Xilinx / RapidWright

Build Customized FPGA Implementations for Vivado
http://www.rapidwright.io
Other
284 stars 109 forks source link

NullPointerException and/or incorrect Node's returned from Wire.getNode method #105

Closed litghost closed 3 years ago

litghost commented 3 years ago

The Wire.getNode method appears to return the incorrect Node or even cause a NullPointerException. Test case is in #103. Example invocation:

# java com.xilinx.rapidwright.tests.NodeToWiresToNode xc7a35tcpg236-1
==============================================================================
==               Check Node -> Wires -> Node: xc7a35tcpg236-1               ==
==============================================================================
             Load Device:     0.872s     59.640MBs
Exception in thread "main" java.lang.RuntimeException: Got different Node on Node -> Wire -> Node, node 1 = WR1BEG_S0 node 2 = CMT_TOP_WL1END3_12
        at com.xilinx.rapidwright.tests.NodeToWiresToNode.testNode(NodeToWiresToNode.java:41)
        at com.xilinx.rapidwright.tests.NodeToWiresToNode.main(NodeToWiresToNode.java:78)

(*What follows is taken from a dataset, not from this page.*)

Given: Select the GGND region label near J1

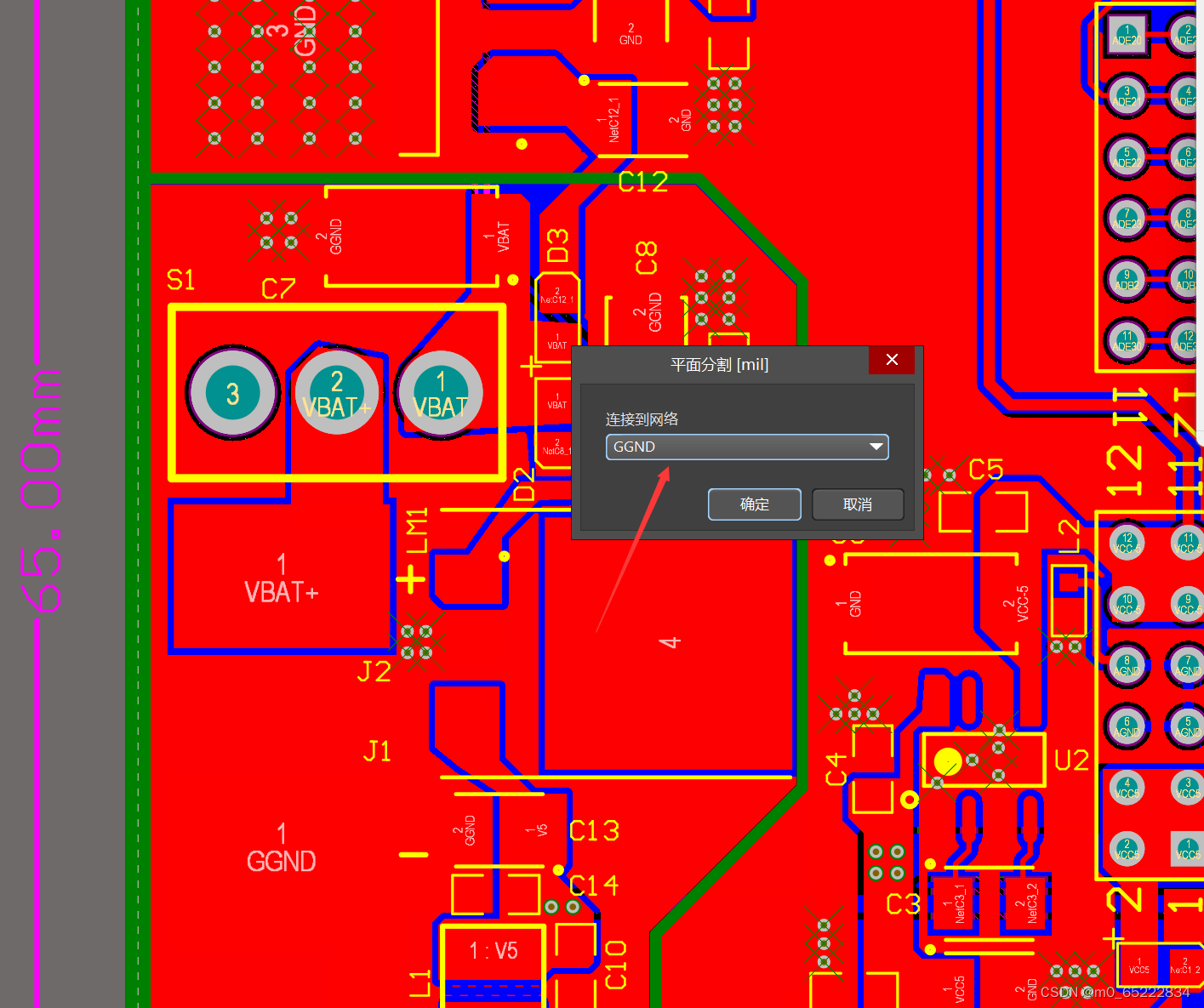Looking at the screenshot, I should [281, 859].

The current code in #103 uses:

            if(!node.getWireName().equals(nodeFromWire.getWireName())) {

for equality checking, but:

            if(!node.equals(nodeFromWire)) {

fails too.

If the check is completely removed, the following error is produced instead:

# java com.xilinx.rapidwright.tests.NodeToWiresToNode xc7a35tcpg236-1
Exception in thread "main" java.lang.NullPointerException
        at com.xilinx.rapidwright.device.Tile.a(Unknown Source)
        at com.xilinx.rapidwright.device.Node.a(Unknown Source)
        at com.xilinx.rapidwright.device.Node.<init>(Unknown Source)
        at com.xilinx.rapidwright.device.Node.<init>(Unknown Source)
        at com.xilinx.rapidwright.device.Wire.getNode(Unknown Source)
        at com.xilinx.rapidwright.tests.NodeToWiresToNode.testNode(NodeToWiresToNode.java:38)
        at com.xilinx.rapidwright.tests.NodeToWiresToNode.main(NodeToWiresToNode.java:79)
clavin-xlnx commented 3 years ago

This is very similar to Issue #63. I've looked into trying to resolve the missing Node references but getting all of them requires a non-trivial amount of effort on the internal RapidWright side.

Reproducing this issue, is rather straight-forward with a "for all" loop. However, in practical settings, it is unlikely to have much use for a Node reference from arbitrary Wire elements that do not have much significance. However, I am open to be persuaded otherwise.

litghost commented 3 years ago

This is very similar to Issue #63. I've looked into trying to resolve the missing Node references but getting all of them requires a non-trivial amount of effort on the internal RapidWright side.

Reproducing this issue, is rather straight-forward with a "for all" loop. However, in practical settings, it is unlikely to have much use for a Node reference from arbitrary Wire elements that do not have much significance. However, I am open to be persuaded otherwise.

I'd argue you should either make Wire.getNode always work, or remove it. Semi-randomly causing a NPE is not an acceptable implementation.

In terms of fixes, I've prototyped a solution for this (wire -> node) that was intended for the device database node <-> wire relationship. It is general enough to be used in RapidWright to implement this properly: https://github.com/SymbiFlow/prjxray/pull/1477

Data model: https://github.com/SymbiFlow/prjxray/blob/5d77fb36d3773bfddd764a9f9f3623c6b139b5f1/minitests/graph_folding/graph_storage.capnp Example implementation: https://github.com/SymbiFlow/prjxray/blob/5d77fb36d3773bfddd764a9f9f3623c6b139b5f1/minitests/graph_folding/graph_lookup.py

clavin-xlnx commented 3 years ago

I agree, NPEs are not acceptable and need to be fixed. Modifying the backend implementation is expensive and I am continuing to explore to identify a lower cost solution.

clavin-xlnx commented 3 years ago

This should be fixed in 2020.1.6. There is a small runtime hit, especially for larger devices when querying uncommon wires, but a message will print on the first instance and will be cached thereafter.